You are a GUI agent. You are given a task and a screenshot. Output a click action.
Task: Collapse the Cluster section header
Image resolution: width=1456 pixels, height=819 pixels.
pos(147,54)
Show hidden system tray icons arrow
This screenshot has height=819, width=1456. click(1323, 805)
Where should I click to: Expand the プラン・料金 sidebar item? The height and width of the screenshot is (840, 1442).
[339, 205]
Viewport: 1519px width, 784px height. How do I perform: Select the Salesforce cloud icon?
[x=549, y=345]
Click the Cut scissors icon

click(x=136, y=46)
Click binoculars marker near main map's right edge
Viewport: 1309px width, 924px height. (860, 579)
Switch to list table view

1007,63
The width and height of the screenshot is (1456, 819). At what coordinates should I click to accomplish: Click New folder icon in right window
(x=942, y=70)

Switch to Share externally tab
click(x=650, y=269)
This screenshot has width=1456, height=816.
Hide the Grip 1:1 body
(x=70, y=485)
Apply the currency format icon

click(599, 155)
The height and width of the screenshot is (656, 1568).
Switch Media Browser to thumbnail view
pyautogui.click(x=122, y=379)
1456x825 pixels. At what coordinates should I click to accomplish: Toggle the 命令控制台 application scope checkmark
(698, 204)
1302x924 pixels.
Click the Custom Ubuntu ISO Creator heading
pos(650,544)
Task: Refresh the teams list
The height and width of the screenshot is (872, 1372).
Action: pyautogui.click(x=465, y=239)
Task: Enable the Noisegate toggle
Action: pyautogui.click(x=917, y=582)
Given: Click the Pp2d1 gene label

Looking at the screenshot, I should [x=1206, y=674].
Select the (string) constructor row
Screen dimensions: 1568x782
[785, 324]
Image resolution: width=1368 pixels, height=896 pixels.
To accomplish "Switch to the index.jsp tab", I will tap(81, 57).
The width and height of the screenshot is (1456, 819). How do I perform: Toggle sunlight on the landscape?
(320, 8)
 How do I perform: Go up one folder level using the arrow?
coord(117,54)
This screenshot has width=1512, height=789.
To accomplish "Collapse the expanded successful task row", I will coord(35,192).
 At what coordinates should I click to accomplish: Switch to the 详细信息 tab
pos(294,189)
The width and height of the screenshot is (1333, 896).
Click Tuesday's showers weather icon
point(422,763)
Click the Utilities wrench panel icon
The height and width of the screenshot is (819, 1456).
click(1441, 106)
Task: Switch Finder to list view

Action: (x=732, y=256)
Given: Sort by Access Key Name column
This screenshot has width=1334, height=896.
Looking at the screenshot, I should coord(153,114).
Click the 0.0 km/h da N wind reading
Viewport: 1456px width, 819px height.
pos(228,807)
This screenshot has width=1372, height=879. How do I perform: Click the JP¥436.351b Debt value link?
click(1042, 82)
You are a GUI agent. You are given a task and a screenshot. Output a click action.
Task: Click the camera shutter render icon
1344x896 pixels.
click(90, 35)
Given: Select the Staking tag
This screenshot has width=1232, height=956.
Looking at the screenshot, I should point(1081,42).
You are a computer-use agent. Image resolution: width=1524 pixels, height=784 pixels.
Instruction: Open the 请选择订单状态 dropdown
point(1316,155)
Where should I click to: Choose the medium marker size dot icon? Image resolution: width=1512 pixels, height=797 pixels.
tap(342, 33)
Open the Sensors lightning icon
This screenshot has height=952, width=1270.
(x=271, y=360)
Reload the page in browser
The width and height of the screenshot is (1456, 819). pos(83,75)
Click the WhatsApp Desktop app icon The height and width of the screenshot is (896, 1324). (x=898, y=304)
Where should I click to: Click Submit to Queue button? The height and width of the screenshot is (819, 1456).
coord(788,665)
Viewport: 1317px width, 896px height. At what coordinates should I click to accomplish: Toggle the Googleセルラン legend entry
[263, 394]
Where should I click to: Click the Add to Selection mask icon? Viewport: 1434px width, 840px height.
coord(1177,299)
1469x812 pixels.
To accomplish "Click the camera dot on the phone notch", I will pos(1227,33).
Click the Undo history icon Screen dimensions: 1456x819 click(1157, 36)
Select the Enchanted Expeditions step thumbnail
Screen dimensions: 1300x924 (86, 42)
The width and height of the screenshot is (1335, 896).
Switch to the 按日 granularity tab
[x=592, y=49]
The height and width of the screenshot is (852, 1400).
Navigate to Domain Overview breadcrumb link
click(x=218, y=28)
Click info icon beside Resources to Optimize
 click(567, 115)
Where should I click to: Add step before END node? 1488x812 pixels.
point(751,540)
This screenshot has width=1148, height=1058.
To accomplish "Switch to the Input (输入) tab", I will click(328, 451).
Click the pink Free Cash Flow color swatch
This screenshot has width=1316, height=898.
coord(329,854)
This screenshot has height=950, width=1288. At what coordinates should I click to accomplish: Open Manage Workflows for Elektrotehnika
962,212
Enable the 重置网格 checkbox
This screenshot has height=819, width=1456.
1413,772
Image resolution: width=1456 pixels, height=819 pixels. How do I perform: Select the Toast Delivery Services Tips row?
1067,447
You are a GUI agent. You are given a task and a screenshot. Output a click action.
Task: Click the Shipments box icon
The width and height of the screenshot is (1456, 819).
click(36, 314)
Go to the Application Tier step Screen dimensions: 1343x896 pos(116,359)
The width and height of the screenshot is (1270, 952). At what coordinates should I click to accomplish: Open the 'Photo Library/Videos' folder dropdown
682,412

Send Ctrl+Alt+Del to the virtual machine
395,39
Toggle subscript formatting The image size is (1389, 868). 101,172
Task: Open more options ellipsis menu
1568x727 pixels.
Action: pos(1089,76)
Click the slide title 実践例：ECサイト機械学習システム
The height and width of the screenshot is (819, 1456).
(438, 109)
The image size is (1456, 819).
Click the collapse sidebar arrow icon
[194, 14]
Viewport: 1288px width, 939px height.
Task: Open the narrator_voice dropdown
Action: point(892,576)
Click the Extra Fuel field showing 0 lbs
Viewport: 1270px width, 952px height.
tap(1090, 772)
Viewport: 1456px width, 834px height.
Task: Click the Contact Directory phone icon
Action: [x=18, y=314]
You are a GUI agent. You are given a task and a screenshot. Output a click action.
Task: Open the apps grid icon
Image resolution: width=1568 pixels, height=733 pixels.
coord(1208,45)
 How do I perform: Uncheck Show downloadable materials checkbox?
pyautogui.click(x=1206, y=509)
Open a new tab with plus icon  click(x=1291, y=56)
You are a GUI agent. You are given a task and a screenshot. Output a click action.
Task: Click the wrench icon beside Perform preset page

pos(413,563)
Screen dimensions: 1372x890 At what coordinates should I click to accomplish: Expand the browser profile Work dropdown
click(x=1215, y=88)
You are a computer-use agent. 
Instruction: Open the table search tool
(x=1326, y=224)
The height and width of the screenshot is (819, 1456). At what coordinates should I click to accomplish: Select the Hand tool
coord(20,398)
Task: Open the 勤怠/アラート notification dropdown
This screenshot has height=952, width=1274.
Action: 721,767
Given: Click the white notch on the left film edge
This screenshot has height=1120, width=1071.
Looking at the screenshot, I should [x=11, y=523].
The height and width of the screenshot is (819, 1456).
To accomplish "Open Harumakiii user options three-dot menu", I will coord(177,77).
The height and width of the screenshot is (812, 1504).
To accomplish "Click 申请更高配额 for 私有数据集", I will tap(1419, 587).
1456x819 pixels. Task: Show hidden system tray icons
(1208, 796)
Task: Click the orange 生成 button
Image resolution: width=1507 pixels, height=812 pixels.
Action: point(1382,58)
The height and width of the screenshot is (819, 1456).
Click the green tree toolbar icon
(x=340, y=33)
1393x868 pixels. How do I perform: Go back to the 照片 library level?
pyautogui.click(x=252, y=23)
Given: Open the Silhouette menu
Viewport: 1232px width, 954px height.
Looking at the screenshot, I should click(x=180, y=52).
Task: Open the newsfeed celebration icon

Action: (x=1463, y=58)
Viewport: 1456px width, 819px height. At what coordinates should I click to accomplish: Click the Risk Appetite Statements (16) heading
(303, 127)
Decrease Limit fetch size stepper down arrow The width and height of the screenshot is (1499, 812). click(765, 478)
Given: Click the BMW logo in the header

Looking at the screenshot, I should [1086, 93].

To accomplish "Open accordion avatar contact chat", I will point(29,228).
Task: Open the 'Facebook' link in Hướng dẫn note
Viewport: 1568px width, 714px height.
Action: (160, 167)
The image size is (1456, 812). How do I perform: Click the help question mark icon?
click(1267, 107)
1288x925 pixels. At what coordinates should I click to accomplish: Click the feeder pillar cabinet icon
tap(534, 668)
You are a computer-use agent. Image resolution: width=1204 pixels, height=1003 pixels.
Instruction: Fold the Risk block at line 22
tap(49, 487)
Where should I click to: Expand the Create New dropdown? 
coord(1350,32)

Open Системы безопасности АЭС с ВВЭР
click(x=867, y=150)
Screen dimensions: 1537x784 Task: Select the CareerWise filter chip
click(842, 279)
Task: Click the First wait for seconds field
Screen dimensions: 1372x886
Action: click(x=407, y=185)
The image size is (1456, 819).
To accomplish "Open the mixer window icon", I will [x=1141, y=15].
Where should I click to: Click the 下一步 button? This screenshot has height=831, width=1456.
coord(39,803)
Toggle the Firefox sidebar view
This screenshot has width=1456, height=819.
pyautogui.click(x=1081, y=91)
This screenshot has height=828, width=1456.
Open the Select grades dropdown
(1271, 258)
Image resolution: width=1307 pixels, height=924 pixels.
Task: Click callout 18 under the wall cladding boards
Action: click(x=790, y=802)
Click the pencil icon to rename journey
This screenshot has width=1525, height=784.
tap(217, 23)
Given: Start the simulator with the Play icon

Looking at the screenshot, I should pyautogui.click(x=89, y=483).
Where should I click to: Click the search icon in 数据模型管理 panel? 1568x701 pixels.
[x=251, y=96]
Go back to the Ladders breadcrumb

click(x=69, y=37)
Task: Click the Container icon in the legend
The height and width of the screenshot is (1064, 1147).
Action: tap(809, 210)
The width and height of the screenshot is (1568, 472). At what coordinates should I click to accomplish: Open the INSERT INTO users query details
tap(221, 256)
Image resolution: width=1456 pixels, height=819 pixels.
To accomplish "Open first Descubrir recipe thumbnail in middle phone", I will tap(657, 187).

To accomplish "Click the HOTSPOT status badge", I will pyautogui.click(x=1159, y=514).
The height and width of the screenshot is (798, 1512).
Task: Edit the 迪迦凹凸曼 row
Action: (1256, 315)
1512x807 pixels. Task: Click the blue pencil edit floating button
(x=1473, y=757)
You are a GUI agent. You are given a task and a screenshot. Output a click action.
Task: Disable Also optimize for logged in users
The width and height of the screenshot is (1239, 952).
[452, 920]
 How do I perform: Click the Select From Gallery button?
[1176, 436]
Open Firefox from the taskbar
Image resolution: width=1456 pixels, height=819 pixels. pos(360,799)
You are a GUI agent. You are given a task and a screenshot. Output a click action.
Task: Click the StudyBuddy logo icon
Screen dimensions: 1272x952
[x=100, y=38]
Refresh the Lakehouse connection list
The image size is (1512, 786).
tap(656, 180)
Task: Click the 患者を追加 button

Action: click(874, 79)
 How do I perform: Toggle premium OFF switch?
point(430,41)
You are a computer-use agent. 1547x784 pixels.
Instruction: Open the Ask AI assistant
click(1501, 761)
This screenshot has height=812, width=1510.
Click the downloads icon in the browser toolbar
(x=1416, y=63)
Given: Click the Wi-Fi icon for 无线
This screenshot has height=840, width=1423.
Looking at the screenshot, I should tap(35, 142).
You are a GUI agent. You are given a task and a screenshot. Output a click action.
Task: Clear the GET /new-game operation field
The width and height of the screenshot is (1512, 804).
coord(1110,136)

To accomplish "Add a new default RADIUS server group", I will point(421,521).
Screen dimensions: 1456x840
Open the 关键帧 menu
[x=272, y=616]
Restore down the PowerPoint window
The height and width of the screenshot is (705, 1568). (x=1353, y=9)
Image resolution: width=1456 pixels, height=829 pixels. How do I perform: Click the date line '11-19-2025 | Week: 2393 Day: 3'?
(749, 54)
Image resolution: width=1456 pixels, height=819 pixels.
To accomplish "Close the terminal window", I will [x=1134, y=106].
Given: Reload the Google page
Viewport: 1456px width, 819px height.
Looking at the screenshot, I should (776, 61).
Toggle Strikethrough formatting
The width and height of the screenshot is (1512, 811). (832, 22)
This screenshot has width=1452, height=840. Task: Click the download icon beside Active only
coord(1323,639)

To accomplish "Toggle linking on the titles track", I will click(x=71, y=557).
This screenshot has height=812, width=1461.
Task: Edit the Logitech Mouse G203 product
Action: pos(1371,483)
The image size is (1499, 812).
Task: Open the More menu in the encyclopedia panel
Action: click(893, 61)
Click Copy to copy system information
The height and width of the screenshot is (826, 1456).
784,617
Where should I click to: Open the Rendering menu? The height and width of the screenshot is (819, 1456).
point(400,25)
#####
* **EXERCISE PROMPT**: Print exactly the lines above from the one with "1456x825 pixels. At" to the one with "Task: Refresh the teams list", including both.

* **COMPLETED EXERCISE**:
1456x825 pixels. At what coordinates should I click to accomplish: Toggle the 命令控制台 application scope checkmark
(698, 204)
1302x924 pixels.
Click the Custom Ubuntu ISO Creator heading
pos(650,544)
Task: Refresh the teams list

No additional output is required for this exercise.